If Skylab taught the world nothing else, that one legacy alone would have made possible the future of human spaceflight. Three successive new records for spaceflight duration proved that people could live in space for far longer than the fourteen-day Gemini 7 mission that had set the bar for NASA pre­viously. The depressurization tragedy at the end of the Soviet Union’s twen­ty-three-day Soyuz 11 mission meant that much of the information from that flight was lost. And while some basic experiments had been conducted within the relatively limited confines of previous spacecraft, Skylab would prove that meaningful scientific research could be conducted in orbit—a fact that was vital to the success of the Shuttle’s science missions.

An astronaut can spend months in space
and live out a healthy life

The fact that no one had ever lived in space for the duration the Skylab astro-
nauts did also meant that no one knew what would happen when someone

returned to Earth after that long. It was one thing to know that a person could live in space for that long, but unless they were able to then return safely home, that knowledge meant very little. Extensive medical baselin­ing before and during the flight gave confidence that the crews could come home in good health, and longitudinal data collected afterwards—to this very day—monitored their recovery after the flight.

Space motion sickness is a problem,
but not an insurmountable one

Prior to Skylab there was only limited awareness of the problems that can result during adaptation to the microgravity environment. Skylab certainly demonstrated that space motion sickness could be a serious short-term prob­lem for astronauts, but it also laid the groundwork for dealing with it.

Meaningful work can be conducted on spacewalks Today’s International Space Station has myriad translation aids on its exterior to allow astronauts to move around while conducting repairs and improve­ments to the spacecraft. Skylab, on the other hand, had next to none, out­side of the path from the airlock to the atm. The fact that Skylab was unpre­pared for the sort of repair work its crews would have to conduct shows just how little was understood at the time about the possibilities presented by extravehicular activity. Everything from the construction of the iss to the repair of the Hubble Space Telescope owes a debt of gratitude to the prece­dent set by Skylab. For many years the patch on NASA’s eva space suits fea­tured three stars in its background, each representing a key eva—one for Ed White’s first U. S. spacewalk, one for Apollo 11’s first steps on the moon, and one representing Conrad and Kerwin’s first Skylab eva.
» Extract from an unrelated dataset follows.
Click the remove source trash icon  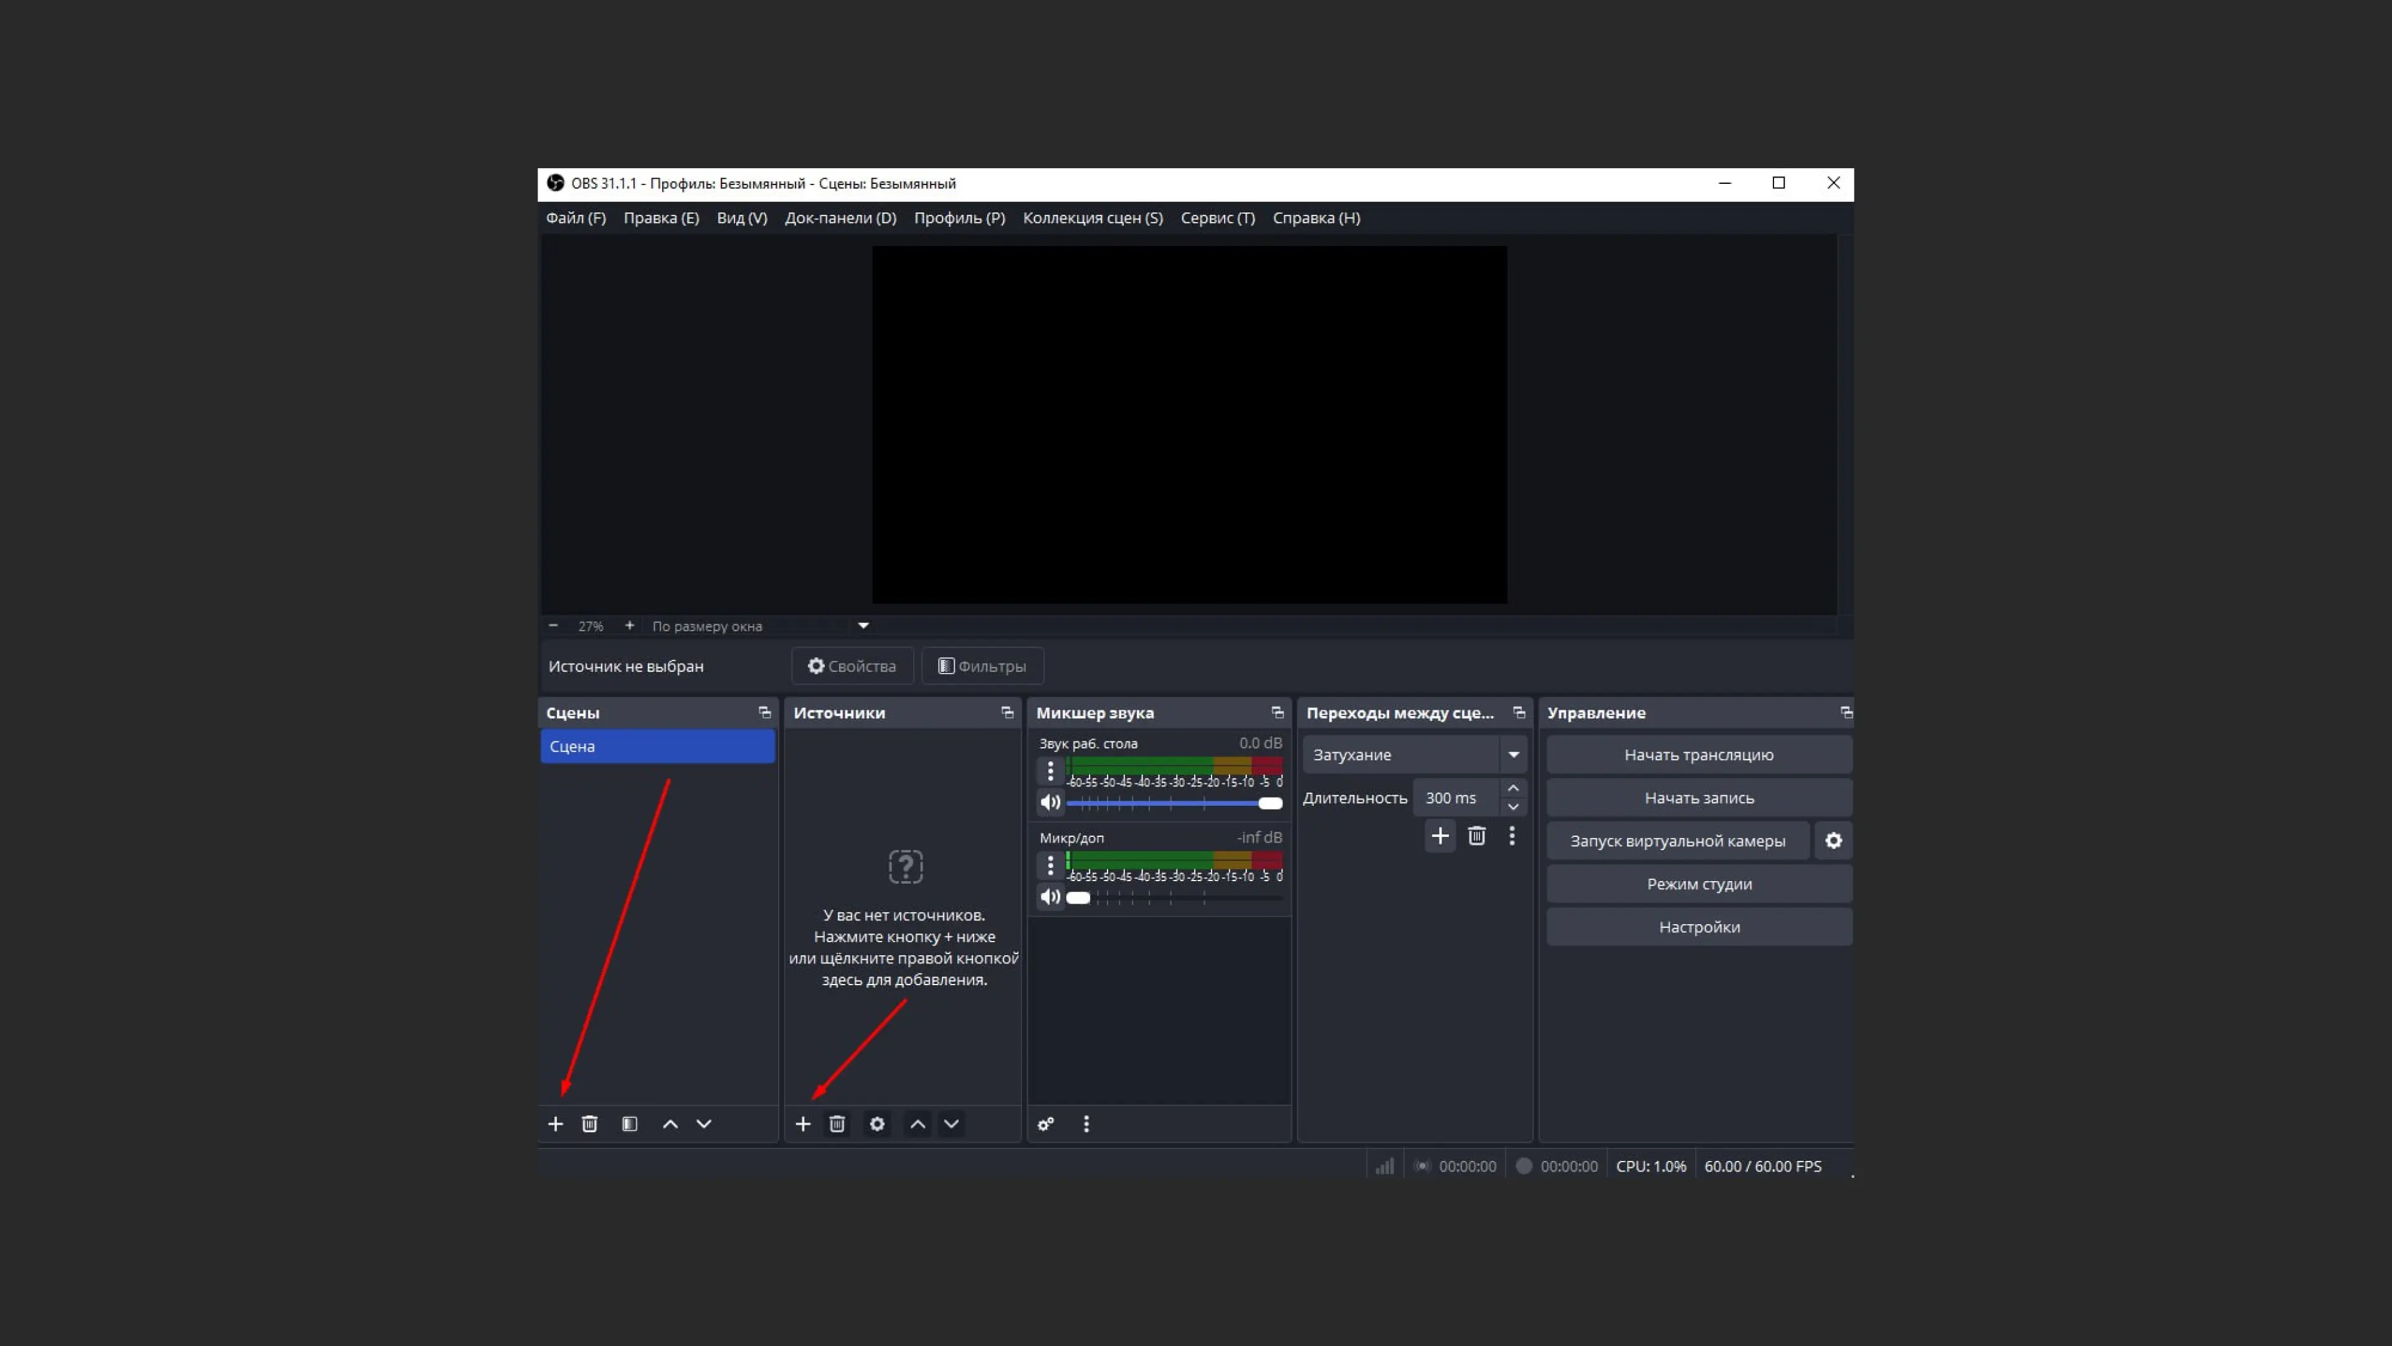click(x=836, y=1123)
A space station is a viable platform for research There had been numerous proposals for space stations over the years, but Skylab was the first time NASA implemented one of those proposals, and the first time anyone in the world manned one spacecraft with multiple suc­cessive crews.

Skylab also marked a turning point in spaceflight. Previously the focus of human spaceflight had been working toward exploring another world. Low Earth orbit had been only a steppingstone to the moon. Skylab proved that humans could make valuable scientific contributions in orbit, paving the way for spaceflight in the coming years.

Valuable astronomy and Earth observation
can be conducted from space

Skylab revealed how complex and dynamic the sun is and marked the begin­ning of a new era in mankind’s understanding of the active nature of the sun and its relationship to the Earth. While the idea of conducting astro­nomical research in space did not begin with Skylab, the success of the work done there lay the groundwork for future generations of space telescopes. Skylab also laid the groundwork for a field of Earth observations research that has continued since on both the Space Shuttle and the International Space Station.